══ Given records ══

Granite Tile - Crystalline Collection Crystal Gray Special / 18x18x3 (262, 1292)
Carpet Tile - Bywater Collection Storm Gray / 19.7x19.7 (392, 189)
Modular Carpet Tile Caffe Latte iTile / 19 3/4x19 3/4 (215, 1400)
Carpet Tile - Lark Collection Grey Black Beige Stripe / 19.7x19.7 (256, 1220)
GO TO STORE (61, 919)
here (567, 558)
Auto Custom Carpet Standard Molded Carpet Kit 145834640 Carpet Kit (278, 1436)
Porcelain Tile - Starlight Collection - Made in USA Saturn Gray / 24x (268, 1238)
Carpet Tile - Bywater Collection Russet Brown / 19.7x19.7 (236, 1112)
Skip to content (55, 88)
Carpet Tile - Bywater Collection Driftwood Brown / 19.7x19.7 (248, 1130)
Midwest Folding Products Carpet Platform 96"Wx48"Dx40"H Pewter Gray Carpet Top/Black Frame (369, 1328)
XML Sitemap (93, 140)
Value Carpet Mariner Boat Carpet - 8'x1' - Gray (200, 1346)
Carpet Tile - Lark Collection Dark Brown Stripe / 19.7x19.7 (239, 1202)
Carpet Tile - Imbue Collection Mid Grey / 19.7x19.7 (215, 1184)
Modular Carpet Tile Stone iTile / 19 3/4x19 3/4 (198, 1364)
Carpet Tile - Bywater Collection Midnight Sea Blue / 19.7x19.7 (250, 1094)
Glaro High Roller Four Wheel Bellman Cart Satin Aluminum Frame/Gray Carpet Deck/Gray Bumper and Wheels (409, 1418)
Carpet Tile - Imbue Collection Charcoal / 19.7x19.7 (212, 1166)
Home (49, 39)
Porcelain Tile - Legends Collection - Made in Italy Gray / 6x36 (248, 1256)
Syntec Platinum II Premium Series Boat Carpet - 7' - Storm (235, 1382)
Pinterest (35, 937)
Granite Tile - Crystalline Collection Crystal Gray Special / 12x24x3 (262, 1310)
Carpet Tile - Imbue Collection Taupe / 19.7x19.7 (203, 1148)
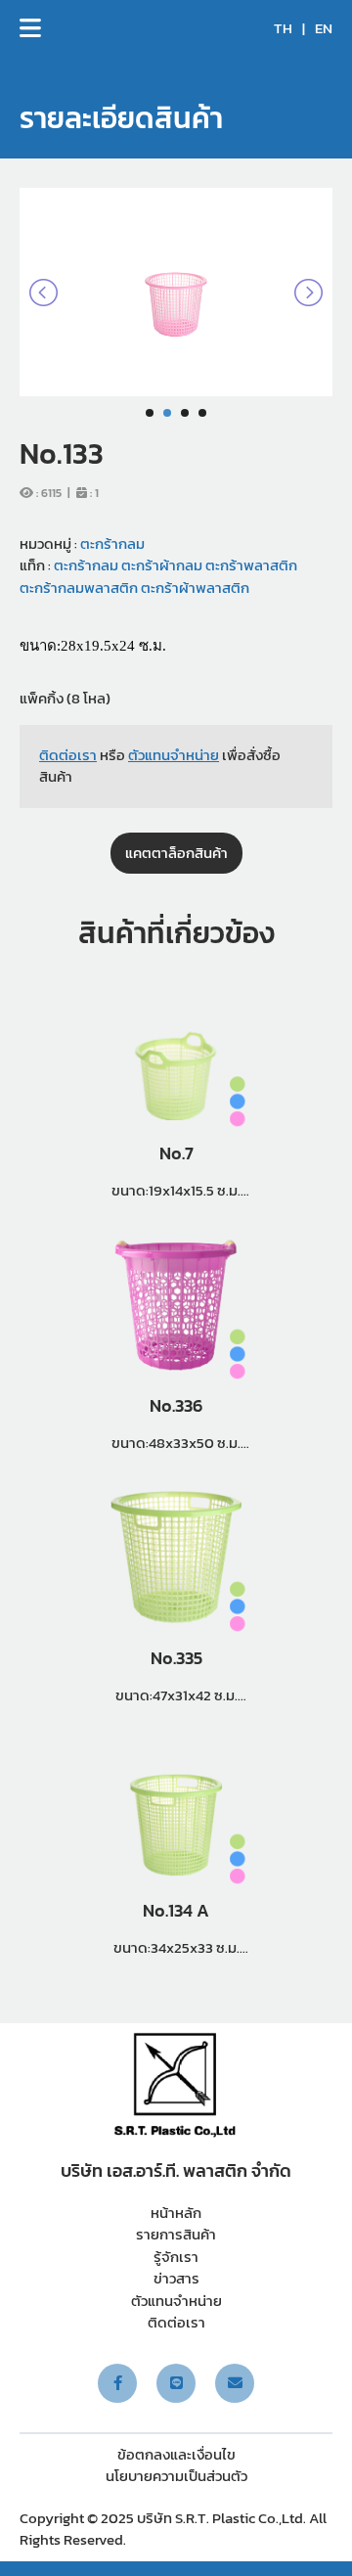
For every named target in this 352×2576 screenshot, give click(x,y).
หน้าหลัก (176, 2212)
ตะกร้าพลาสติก (249, 565)
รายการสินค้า (176, 2234)
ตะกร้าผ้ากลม (160, 565)
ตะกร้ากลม (112, 543)
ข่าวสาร (176, 2278)
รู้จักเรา (176, 2256)
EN (323, 28)
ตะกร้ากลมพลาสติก (79, 587)
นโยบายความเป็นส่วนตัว (176, 2475)
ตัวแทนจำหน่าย (176, 2300)
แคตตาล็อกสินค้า (176, 852)
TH (283, 28)
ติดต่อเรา (176, 2322)
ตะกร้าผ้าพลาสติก (193, 587)
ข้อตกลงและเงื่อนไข (176, 2454)
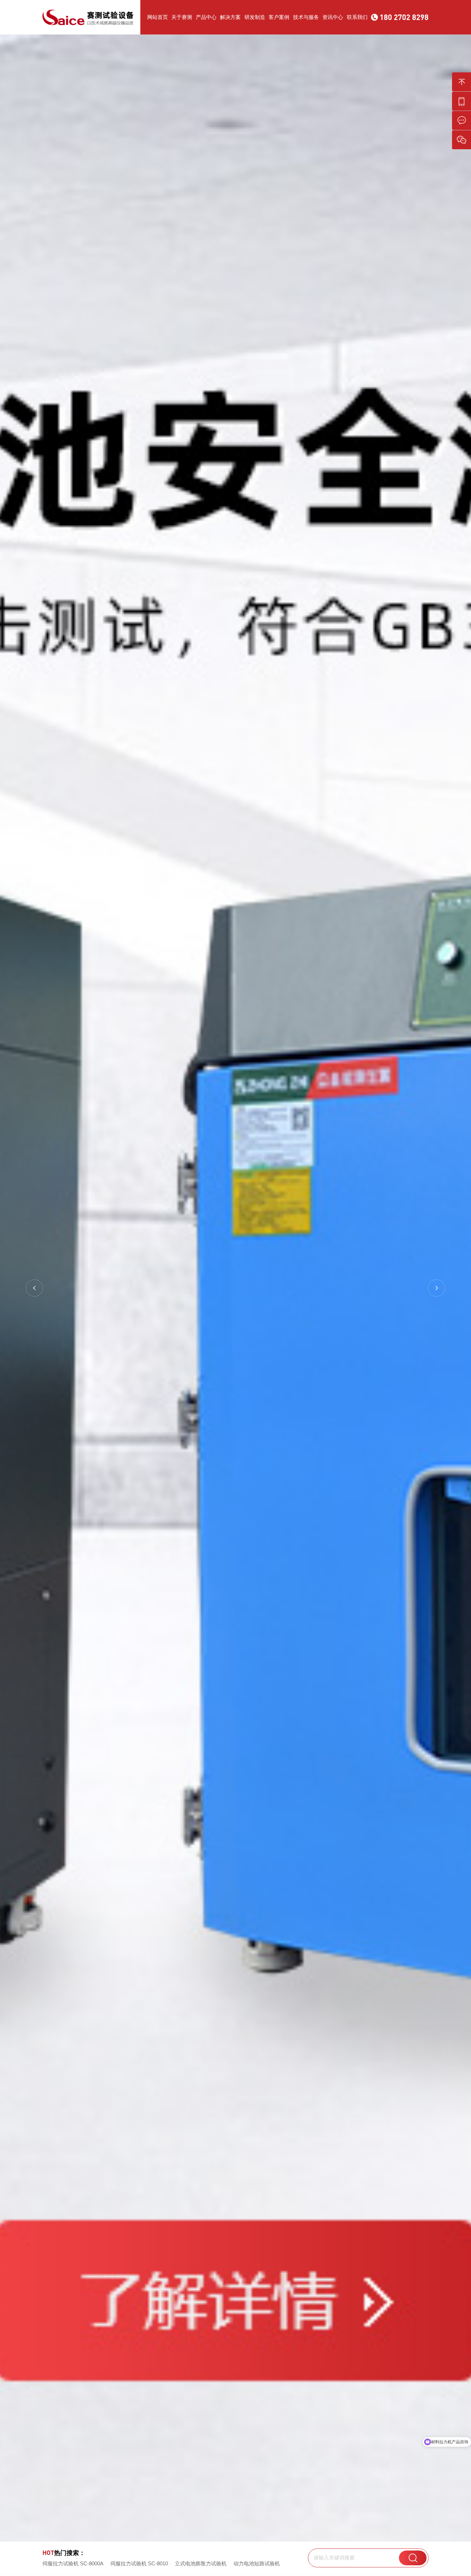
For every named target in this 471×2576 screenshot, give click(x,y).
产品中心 (206, 17)
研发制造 (254, 17)
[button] (34, 1288)
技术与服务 (306, 17)
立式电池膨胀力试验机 (201, 2563)
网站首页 (157, 17)
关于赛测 (181, 17)
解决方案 (230, 17)
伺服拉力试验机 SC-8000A (72, 2563)
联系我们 (357, 17)
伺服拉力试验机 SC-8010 (139, 2563)
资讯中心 (332, 17)
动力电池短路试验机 (256, 2563)
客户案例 (279, 17)
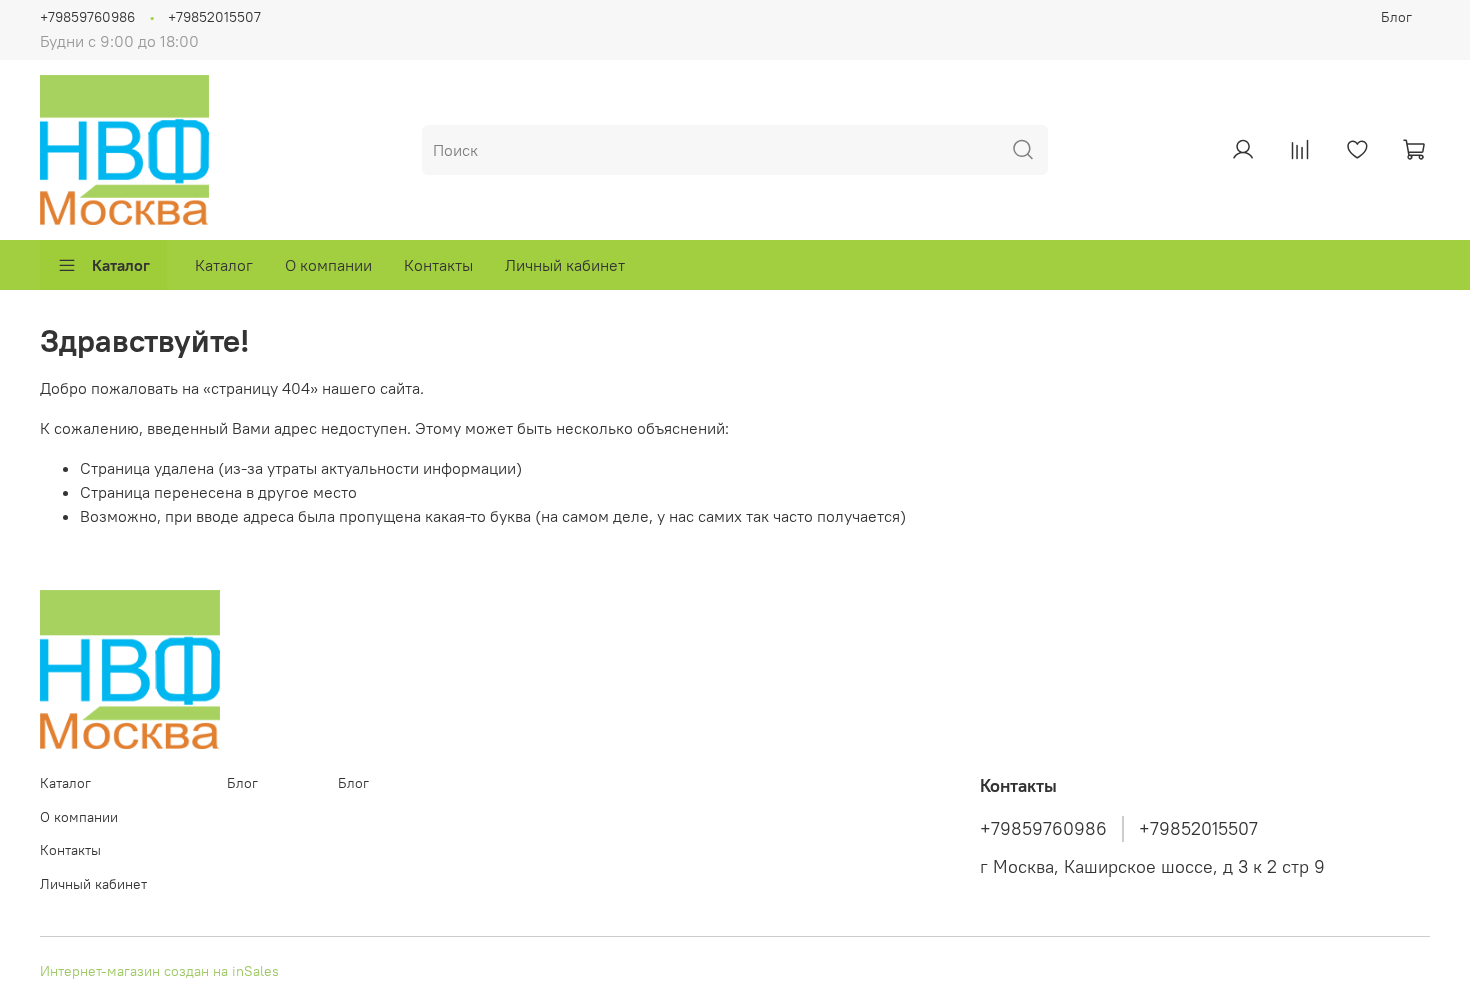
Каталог (121, 265)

═══

▶ Work instructions:
Reproduce only what lies between the start of the listing above and the end of the line containing "Carpet Tile - Lark Collection Dark", keeping every line exact.

▶ Completed task:
Granite Tile - Crystalline Collection Crystal Gray Special / 18x18x3 (262, 1292)
Carpet Tile - Bywater Collection Storm Gray / 19.7x19.7 (392, 189)
Modular Carpet Tile Caffe Latte iTile / 19 3/4x19 3/4 (215, 1400)
Carpet Tile - Lark Collection Grey Black Beige Stripe / 19.7x19.7 (256, 1220)
GO TO STORE (61, 919)
here (567, 558)
Auto Custom Carpet Standard Molded Carpet Kit 145834640 Carpet Kit (278, 1436)
Porcelain Tile - Starlight Collection - Made in USA Saturn Gray / 24x (268, 1238)
Carpet Tile - Bywater Collection Russet Brown / 19.7x19.7 (236, 1112)
Skip to content (55, 88)
Carpet Tile - Bywater Collection Driftwood Brown / 19.7x19.7 (248, 1130)
Midwest Folding Products Carpet Platform 96"Wx48"Dx40"H Pewter Gray Carpet Top/Black Frame (369, 1328)
XML Sitemap (93, 140)
Value Carpet Mariner Boat Carpet - 8'x1' - Gray (200, 1346)
Carpet Tile - Lark Collection Dark Brown Stripe / 19.7x19.7 (239, 1202)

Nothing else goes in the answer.